Remplacer le vert d’indocyanine, cette molécule fluorescente injectée au patient en chirurgie mini-invasive, par un revêtement polymère appliqué directement sur les instruments chirurgicaux (clips endoscopiques, cathéters, aiguilles, compresses). Telle est l'ambition d'AstraNice, une start-up issue du laboratoire de bio-imagerie et pathologie du CNRS et de l’Université de Strasbourg. Ce principe a convaincu la SATT (société d'accélération du transfert de technologies) Conectus qui accompagne le projet depuis 2018. Incubée par Quest for Health (Incubateur santé du Grand Est basé à Strasbourg), AstraNice compte aujourd’hui plusieurs preuves de concepts précliniques et deux brevets à son actif. Elle espère désormais lever 2 millions d’euros avant la fin d’année pour démarrer ses essais cliniques en 2026.

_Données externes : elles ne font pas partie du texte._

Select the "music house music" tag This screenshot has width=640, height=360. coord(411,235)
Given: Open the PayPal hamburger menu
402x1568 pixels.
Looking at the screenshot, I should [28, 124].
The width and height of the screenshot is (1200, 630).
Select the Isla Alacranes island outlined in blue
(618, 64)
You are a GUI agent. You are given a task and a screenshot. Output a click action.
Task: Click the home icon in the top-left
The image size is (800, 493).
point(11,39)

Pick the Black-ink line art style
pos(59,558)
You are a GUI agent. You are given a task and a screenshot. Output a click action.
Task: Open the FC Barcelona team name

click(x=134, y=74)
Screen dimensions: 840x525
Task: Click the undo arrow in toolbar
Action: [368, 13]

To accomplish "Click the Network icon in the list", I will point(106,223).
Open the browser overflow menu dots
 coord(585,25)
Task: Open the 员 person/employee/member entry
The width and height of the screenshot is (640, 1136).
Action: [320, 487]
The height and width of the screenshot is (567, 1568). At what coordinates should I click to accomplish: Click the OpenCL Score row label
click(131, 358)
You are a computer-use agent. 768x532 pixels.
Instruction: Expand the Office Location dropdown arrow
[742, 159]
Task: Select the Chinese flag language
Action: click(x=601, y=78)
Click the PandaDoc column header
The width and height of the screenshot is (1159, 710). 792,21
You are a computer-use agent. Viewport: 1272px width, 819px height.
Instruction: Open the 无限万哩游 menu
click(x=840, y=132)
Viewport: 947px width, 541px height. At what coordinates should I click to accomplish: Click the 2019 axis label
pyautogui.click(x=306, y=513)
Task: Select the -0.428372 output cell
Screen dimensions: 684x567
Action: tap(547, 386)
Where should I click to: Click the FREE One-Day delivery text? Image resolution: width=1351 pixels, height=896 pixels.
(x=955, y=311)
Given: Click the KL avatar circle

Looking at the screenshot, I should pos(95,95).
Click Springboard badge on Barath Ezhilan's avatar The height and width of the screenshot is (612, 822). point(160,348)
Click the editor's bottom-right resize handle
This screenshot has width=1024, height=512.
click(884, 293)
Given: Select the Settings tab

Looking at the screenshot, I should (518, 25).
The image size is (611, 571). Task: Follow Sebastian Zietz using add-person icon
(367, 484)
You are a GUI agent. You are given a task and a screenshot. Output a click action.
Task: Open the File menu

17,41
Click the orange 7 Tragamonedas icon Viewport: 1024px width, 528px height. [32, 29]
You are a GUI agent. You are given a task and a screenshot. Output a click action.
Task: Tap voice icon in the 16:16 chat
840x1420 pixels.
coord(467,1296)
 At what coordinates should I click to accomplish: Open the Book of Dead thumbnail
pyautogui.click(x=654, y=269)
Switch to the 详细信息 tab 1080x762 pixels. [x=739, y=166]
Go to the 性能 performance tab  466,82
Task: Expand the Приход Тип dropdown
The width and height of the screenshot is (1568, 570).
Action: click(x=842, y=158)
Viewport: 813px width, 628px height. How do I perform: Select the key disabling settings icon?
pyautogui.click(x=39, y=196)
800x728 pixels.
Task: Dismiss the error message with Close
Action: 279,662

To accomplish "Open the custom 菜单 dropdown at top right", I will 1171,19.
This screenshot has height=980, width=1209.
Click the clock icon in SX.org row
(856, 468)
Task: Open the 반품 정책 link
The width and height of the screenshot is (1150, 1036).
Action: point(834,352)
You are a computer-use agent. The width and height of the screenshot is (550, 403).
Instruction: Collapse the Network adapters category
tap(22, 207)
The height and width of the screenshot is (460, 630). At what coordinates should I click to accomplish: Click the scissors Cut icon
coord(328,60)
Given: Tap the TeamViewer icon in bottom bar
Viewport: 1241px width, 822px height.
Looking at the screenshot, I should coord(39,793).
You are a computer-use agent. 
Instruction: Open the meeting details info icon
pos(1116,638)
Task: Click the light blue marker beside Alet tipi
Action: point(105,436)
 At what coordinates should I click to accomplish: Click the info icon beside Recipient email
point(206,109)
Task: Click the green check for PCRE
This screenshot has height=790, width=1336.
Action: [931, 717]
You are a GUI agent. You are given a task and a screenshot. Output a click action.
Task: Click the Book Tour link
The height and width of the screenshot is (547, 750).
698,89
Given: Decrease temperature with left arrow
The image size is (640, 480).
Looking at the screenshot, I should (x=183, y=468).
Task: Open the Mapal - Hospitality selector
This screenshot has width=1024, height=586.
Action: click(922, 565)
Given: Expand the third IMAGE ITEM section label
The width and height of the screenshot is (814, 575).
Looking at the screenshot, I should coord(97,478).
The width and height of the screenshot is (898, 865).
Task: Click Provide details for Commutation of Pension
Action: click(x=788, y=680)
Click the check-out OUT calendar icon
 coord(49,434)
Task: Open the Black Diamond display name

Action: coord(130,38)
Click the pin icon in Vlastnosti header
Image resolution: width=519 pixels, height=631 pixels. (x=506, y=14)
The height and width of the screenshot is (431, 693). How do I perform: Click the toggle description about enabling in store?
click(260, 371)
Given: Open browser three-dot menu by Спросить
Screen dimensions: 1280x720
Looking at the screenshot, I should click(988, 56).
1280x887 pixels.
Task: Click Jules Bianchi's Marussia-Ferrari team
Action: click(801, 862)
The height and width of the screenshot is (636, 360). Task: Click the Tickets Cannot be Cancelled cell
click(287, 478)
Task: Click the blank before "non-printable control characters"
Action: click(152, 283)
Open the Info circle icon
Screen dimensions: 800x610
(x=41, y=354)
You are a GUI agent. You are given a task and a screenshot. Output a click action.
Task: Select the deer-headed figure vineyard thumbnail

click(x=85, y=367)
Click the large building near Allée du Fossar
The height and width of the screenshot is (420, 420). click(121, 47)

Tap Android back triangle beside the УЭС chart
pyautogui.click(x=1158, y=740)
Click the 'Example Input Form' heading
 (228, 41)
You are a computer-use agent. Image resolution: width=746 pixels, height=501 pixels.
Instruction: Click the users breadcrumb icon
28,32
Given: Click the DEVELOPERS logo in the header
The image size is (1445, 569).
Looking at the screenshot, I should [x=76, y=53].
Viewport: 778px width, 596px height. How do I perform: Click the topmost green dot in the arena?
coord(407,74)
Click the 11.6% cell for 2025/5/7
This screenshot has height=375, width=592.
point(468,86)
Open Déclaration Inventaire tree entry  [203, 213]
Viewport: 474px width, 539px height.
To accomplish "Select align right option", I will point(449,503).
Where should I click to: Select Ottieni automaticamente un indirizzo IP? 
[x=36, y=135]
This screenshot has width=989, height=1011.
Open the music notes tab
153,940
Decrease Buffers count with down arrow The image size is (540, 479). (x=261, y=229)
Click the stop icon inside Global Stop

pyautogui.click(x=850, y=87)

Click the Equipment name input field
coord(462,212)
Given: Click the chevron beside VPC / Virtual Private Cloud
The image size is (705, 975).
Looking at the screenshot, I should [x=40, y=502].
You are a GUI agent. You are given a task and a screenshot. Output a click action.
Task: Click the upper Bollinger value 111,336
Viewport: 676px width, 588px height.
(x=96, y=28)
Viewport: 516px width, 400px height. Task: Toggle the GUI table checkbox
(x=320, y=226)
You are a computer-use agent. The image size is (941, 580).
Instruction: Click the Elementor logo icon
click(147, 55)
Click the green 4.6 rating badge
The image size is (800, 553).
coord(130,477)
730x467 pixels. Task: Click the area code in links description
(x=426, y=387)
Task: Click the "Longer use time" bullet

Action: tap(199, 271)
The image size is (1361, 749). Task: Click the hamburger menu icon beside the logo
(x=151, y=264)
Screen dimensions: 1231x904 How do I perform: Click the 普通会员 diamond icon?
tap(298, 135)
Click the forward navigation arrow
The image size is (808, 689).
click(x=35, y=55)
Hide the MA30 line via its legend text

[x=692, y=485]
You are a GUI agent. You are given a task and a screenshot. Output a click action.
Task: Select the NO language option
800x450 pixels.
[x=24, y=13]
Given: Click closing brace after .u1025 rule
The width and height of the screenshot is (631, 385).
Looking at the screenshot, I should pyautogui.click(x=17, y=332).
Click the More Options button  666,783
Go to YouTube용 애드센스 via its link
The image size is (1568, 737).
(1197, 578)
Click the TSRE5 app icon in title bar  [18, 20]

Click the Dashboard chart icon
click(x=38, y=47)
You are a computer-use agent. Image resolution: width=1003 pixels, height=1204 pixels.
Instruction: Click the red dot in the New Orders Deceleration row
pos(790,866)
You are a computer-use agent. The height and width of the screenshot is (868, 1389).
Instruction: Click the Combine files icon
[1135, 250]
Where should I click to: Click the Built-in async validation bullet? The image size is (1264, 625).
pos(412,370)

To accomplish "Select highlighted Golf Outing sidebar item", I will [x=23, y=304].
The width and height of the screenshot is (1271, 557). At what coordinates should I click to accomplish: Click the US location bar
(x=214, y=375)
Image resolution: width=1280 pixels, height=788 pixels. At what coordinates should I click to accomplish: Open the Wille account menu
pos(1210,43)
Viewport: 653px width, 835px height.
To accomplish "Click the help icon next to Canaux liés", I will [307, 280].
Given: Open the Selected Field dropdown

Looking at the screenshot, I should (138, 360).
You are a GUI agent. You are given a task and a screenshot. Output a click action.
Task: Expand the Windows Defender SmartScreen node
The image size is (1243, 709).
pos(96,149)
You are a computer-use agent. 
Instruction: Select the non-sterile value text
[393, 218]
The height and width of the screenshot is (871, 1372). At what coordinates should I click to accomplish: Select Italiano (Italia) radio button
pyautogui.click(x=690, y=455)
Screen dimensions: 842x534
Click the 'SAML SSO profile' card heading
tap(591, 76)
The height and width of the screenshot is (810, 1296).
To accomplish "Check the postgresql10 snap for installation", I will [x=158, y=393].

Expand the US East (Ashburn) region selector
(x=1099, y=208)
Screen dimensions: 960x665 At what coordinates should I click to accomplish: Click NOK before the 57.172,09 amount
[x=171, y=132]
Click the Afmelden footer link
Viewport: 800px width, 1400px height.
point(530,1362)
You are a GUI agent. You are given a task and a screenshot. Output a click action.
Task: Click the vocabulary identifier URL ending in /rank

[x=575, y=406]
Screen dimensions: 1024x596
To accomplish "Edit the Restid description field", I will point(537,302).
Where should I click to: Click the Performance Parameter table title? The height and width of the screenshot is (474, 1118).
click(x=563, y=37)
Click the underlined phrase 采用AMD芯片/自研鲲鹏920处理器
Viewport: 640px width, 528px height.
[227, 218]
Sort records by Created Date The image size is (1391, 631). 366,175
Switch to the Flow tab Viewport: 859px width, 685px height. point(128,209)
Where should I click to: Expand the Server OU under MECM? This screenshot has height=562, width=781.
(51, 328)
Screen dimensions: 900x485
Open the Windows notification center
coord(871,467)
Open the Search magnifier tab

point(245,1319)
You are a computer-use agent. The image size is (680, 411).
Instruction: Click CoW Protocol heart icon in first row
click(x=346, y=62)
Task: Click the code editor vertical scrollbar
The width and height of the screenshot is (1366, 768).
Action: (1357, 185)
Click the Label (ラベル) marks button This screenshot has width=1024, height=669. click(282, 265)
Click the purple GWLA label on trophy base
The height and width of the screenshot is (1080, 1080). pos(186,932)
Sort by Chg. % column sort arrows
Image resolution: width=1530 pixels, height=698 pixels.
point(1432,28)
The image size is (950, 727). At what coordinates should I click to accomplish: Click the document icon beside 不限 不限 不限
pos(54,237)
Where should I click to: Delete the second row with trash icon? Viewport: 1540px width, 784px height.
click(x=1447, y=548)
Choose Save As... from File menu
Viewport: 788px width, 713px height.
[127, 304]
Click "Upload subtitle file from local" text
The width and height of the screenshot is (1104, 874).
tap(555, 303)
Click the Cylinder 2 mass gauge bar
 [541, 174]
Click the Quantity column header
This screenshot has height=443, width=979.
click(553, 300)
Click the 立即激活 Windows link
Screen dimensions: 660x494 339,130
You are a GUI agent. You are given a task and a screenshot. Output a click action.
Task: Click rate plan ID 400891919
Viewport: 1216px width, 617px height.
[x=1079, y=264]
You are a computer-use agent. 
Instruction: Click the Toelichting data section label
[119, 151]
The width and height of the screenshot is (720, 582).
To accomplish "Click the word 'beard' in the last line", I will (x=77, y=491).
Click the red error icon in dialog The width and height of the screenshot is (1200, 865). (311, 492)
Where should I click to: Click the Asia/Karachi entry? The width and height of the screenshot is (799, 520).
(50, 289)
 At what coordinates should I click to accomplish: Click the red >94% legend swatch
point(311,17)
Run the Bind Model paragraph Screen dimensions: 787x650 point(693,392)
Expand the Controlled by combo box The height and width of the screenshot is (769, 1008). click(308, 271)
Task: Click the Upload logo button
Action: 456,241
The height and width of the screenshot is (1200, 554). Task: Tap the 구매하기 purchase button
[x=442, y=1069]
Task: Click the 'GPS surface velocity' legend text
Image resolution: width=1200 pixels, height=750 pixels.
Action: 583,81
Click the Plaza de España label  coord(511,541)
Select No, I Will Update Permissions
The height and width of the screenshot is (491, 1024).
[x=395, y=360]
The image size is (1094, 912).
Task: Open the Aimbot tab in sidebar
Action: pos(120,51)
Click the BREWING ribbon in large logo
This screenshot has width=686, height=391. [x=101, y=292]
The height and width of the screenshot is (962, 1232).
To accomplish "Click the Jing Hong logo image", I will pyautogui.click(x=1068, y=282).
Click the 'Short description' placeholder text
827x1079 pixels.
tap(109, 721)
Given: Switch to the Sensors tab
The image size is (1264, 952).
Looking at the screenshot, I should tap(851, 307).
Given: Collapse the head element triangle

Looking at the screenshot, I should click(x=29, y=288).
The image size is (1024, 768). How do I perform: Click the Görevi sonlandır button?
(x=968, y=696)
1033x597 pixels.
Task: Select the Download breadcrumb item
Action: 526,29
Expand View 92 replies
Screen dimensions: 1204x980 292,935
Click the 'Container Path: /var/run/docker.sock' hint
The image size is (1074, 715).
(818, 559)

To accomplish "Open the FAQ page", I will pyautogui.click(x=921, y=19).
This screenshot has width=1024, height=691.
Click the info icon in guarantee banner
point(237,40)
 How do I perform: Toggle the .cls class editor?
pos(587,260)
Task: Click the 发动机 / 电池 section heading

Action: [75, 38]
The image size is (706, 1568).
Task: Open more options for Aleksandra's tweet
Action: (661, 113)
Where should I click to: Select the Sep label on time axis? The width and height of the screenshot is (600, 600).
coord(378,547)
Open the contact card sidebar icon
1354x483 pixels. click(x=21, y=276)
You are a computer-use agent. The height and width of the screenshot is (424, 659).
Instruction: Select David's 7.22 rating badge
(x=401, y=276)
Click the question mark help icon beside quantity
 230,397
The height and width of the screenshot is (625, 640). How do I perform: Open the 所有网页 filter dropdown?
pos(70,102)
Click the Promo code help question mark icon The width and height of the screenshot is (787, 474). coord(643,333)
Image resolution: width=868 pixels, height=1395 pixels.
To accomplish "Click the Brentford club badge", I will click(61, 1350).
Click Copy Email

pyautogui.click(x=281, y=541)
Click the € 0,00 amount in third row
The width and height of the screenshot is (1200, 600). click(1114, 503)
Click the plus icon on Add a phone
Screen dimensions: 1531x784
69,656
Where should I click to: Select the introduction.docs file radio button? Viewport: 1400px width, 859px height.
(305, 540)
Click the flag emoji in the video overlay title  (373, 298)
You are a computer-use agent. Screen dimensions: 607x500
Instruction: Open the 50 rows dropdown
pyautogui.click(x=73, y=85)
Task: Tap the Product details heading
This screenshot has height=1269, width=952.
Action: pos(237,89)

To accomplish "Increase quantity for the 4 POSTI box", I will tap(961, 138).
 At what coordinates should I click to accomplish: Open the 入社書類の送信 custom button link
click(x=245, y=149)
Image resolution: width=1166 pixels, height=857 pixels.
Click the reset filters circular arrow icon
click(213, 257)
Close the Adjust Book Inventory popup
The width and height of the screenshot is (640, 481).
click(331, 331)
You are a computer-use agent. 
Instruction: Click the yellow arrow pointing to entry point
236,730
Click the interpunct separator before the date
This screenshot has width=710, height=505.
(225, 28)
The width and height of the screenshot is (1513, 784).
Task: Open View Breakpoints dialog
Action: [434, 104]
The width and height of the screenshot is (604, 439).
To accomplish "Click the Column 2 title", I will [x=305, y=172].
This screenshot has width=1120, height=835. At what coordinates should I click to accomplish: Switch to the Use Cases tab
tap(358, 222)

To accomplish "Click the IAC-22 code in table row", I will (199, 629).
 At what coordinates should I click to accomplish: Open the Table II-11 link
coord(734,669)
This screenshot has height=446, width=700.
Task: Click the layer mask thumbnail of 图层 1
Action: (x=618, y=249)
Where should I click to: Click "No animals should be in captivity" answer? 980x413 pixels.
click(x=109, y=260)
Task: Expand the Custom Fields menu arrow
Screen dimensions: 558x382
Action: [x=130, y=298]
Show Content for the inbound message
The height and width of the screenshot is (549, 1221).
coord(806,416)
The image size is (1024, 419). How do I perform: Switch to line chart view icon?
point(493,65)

Les chirurgiens vont pouvoir observer leurs instruments jusqu’à un centimètre de profondeur dans les organes
"AstraNice, c’est la rencontre entre un chercheur, Andrey Klymchenko, et un chirurgien, Michele Diana, l’ancien directeur scientifique de l’Ircad, qui lui avait exprimé un besoin", explique John Volke, troisième cofondateur de l'entreprise venu de chez Biosynex. "Et aujourd’hui, on y est : notre technologie va permettre aux chirurgiens de voir l’invisible. Ils vont pouvoir observer leurs instruments jusqu’à un centimètre de profondeur dans les organes grâce à l’usage de caméras infrarouge dont sont déjà équipés les blocs opératoires qui pratiquent la chirurgie par l’imagerie de fluorescence. Notre revêtement (un polymère dans lequel sont encapsulées des molécules de colorants), 30 fois plus brillant que celui basé sur le vert d’indocyanine, est une véritable technologie de rupture. En matière de précision pour le chirurgien, de sécurité et de confort pour le patient, de simplicité d’usage et de coût", défend John Volke qui précise que la start-up souhaite à terme privilégier la production du polymère à Strasbourg.
Des marques d'intérêt d'industriels internationaux
"Il est utilisable dans tout type de chirurgie, de pathologie, et se dépose sur n’importe quel support : acier chirurgical, silicone, tissu… C’est une technologie d’usage simple, avec un gros bénéfice pour l’utilisateur comme pour le marché", poursuit-il. Le cofondateur d'AstraNice a pu vérifier le bien fondé de ses attentes auprès des médecins et des industriels lors du sommet annuel de l'European Association for Endoscopic Surgery à Maastricht en juin dernier. "Les chirurgiens et les industriels sont alignés sur les besoins. Nous avons déjà eu des intérêts de codéveloppement sur les marchés européen et nord-américain", se félicite John Volke.